U.S. Rear Admiral Says Underwater Detonation Plans In Guam Have 'No Harmful Effects'

Chatfield: Social media photographs of explosions 'nothing like' what is planned

By John I Borja

HAGÅTÑA, Guam (Pacific Daily News, May 3, 2017) – The Navy’s underwater detonation training is nothing like the circulated photo showing a large explosion over water, according to the Joint Region Marianas commander.

Rear Adm. Shoshana Chatfield on Wednesday said she met with the Guam Legislature to talk about how the detonation training is conducted.

Twelve senators in late April sponsored a resolution that objected to the detonation of explosives on or around Guam, stating it's harmful to the environment. Resolution 103-34 would prevent further training and testing, involving detonation of explosives in the area.

A photo that circulated on the internet showed the result of a 10,000-pound bomb exploding near a ship off the coast of Florida last year, Chatfield said. It was a shock trial test on the ship to demonstrate the impact of the bomb, she said.

“The photo that I saw on social media had really surprised me too. I assure you it does not represent, at all, the type of training we do here,” Chatfield said.

The training to be conducted May 18 by Explosive Ordnance Disposal Mobile Unit 5 involves detonating four 1.25-pound charges near fake mines located outside of Apra Harbor, she said. Similar training has been conducted 22 times in the last three years with no harmful effects, she said.
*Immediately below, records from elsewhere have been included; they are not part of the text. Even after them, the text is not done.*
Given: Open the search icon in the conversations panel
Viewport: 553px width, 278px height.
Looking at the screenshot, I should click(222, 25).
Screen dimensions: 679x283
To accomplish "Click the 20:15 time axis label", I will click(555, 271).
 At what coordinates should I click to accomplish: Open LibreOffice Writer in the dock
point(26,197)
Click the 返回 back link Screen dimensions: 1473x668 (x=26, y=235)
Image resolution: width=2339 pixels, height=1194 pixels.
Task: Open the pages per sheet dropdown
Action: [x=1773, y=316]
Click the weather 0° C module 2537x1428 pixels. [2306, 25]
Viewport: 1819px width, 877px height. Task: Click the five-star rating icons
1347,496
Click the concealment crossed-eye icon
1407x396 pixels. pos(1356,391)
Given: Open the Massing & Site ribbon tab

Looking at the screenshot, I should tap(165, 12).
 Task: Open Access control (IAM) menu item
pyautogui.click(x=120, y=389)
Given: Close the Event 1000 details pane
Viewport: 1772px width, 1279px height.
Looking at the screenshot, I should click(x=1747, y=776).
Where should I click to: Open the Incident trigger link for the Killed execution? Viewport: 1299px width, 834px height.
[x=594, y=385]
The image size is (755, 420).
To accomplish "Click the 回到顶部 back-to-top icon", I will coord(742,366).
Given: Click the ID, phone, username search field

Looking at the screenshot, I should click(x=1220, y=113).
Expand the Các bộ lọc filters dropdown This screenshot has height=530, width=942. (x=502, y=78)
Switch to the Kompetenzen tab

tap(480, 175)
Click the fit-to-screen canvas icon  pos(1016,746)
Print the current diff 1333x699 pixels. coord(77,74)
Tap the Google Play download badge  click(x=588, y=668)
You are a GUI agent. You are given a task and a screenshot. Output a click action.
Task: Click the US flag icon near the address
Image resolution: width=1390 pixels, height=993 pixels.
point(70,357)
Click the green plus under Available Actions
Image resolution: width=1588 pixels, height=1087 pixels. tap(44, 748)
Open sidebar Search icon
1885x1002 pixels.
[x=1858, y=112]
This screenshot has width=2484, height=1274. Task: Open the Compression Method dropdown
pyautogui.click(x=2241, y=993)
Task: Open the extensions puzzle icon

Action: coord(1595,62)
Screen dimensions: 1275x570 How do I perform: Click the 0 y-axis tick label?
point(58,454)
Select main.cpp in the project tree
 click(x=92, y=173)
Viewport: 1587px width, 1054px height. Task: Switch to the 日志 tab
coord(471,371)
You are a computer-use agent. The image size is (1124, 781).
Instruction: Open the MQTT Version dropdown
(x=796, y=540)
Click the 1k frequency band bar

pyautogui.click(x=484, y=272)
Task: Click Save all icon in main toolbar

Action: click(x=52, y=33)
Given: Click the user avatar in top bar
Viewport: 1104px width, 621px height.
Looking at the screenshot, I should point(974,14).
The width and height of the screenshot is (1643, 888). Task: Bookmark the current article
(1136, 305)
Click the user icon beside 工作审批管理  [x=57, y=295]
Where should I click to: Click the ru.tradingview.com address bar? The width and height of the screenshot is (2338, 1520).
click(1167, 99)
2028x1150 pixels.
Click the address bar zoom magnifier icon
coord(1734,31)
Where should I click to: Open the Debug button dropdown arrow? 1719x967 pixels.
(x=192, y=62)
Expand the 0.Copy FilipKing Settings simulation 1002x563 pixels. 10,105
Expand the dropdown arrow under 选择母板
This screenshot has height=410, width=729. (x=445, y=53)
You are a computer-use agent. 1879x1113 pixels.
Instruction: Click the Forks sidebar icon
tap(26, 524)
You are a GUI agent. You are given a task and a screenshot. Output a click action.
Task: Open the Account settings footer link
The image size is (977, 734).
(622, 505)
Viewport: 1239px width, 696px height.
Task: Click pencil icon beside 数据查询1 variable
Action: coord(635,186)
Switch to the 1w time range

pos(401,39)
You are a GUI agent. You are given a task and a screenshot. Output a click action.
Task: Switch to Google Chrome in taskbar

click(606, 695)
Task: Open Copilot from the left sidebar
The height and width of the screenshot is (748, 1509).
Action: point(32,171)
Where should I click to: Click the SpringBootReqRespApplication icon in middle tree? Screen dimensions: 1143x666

The Joint Region Marianas commander said the Navy works with federal agencies, such as the U.S. Fish and Wildlife Service and the Environmental Protection Agency, to ensure military testing and training on Guam’s lands and surrounding waters don't negatively impact the environment. They take into account wildlife, reef habitat and historic preservation when choosing the site of the training, Chatfield said. The Navy also does floor mapping and surveying, she said.